There are, however, some areas which need to be addressed and improved during the third phase currently under way. These concern the inclusion of local knowledge and social and environmental effects due to climate change and the sustainability of benefits generated. In addition, the assessment recommends that the project ensures the mobility of pastoralists is respected, and that the project engages in a more open dialogue with other Ethiopian ministries and actors, including development partners active in pastoral development.
Environment Conservation and Poverty-Reduction Programme in Ningxia and Shanxi
The Environment Conservation and Poverty-Reduction Programme in Ningxia and Shanxi aimed at sustainable and equitable poverty reduction for 300,000 vulnerable rural households living in an environment with a fragile and deteriorating natural resource base. A large number of these impoverished households belonged to the Hui ethnic minority. The programme used a multisectoral approach to address the main causes of poverty within a fragile environment. Programme activities were implemented in the context of wider Government efforts to reduce poverty in the region. The scale of the concerted efforts enabled a far-reaching transformation of the rural landscape, with significant improvements in basic education and health services, and consolidation of the natural resource base. Value was added through the consistent efforts to target programme benefits to the poorer households, in particular women. Although it has delivered a number of results, the programme failed to stand up to its original intention and purpose. In particular it did not deliver the transformative approaches or innovative practices that could have informed ongoing Government programmes and policies for poverty reduction in environmentally sensitive areas. Analysis of the factors limiting the relevance, effectiveness and impact of this programme highlights the need for IFAD to keep abreast of China's rapid development.

## [Data excerpts]
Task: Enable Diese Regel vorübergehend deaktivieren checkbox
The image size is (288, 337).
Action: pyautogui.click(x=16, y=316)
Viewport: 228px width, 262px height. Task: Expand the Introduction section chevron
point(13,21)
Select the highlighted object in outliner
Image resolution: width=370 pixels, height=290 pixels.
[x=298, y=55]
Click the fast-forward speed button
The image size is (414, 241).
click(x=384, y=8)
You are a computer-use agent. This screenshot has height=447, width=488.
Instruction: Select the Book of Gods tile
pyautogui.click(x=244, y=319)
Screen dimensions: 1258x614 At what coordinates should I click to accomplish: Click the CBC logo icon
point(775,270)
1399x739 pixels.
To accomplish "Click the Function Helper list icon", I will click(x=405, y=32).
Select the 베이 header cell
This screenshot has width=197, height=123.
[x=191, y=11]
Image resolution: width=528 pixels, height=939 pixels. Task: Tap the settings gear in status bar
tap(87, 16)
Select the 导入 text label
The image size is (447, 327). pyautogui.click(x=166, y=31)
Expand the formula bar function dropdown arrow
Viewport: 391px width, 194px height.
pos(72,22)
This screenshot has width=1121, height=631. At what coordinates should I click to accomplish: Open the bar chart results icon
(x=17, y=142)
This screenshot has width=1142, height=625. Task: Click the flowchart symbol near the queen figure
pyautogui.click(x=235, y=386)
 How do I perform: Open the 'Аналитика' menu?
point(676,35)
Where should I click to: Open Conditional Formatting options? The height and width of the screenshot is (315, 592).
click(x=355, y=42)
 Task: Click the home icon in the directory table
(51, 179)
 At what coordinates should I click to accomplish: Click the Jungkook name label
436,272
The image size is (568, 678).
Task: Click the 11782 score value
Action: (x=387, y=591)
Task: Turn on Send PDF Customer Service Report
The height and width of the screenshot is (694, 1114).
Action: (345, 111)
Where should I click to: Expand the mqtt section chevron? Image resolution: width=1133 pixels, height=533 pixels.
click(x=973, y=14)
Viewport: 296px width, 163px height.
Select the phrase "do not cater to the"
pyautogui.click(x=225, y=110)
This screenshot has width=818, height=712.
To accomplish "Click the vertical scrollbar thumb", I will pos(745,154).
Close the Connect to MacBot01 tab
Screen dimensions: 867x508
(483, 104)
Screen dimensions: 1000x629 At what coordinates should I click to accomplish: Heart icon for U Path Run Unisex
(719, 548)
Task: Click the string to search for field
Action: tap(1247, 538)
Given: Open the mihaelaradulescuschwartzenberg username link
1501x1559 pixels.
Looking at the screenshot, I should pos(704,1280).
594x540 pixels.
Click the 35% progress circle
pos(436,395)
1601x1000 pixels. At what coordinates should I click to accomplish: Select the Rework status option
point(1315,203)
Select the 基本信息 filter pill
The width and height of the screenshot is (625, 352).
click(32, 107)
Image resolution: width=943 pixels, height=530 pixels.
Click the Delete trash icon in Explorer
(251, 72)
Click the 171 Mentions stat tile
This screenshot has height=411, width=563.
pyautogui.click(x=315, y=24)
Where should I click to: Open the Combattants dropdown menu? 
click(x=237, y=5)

## [What to do]
(1) Say whether each statement below agrees with the evaluation passage, answering yes or no and quoting the words from the passage that decide it.
(a) The programme in Ningxia and Shanxi aimed at poverty reduction for 300,000 vulnerable rural households.
(b) The programme delivered innovative practices that informed Government poverty-reduction policies.
(c) The assessment recommends that the project ensure the mobility of pastoralists is respected.
(2) Please rewrite the part of the evaluation passage that opens with the words containing "There are, however, some" and closes with "in pastoral development.", putting "donor agencies" in place of "development partners".
(3) According to the evaluation passage, which ethnic minority did many of the impoverished households in Ningxia and Shanxi belong to?

## [Exercise answers]
(1)
(a) Yes: "aimed at sustainable and equitable poverty reduction for 300,000 vulnerable rural households"
(b) No: "it did not deliver the transformative approaches or innovative practices that could have informed ongoing Government programmes and policies for poverty reduction"
(c) Yes: "the assessment recommends that the project ensures the mobility of pastoralists is respected"

(2)
There are, however, some areas which need to be addressed and improved during the third phase currently under way. These concern the inclusion of local knowledge and social and environmental effects due to climate change and the sustainability of benefits generated. In addition, the assessment recommends that the project ensures the mobility of pastoralists is respected, and that the project engages in a more open dialogue with other Ethiopian ministries and actors, including donor agencies active in pastoral development.

(3) The Hui ethnic minority.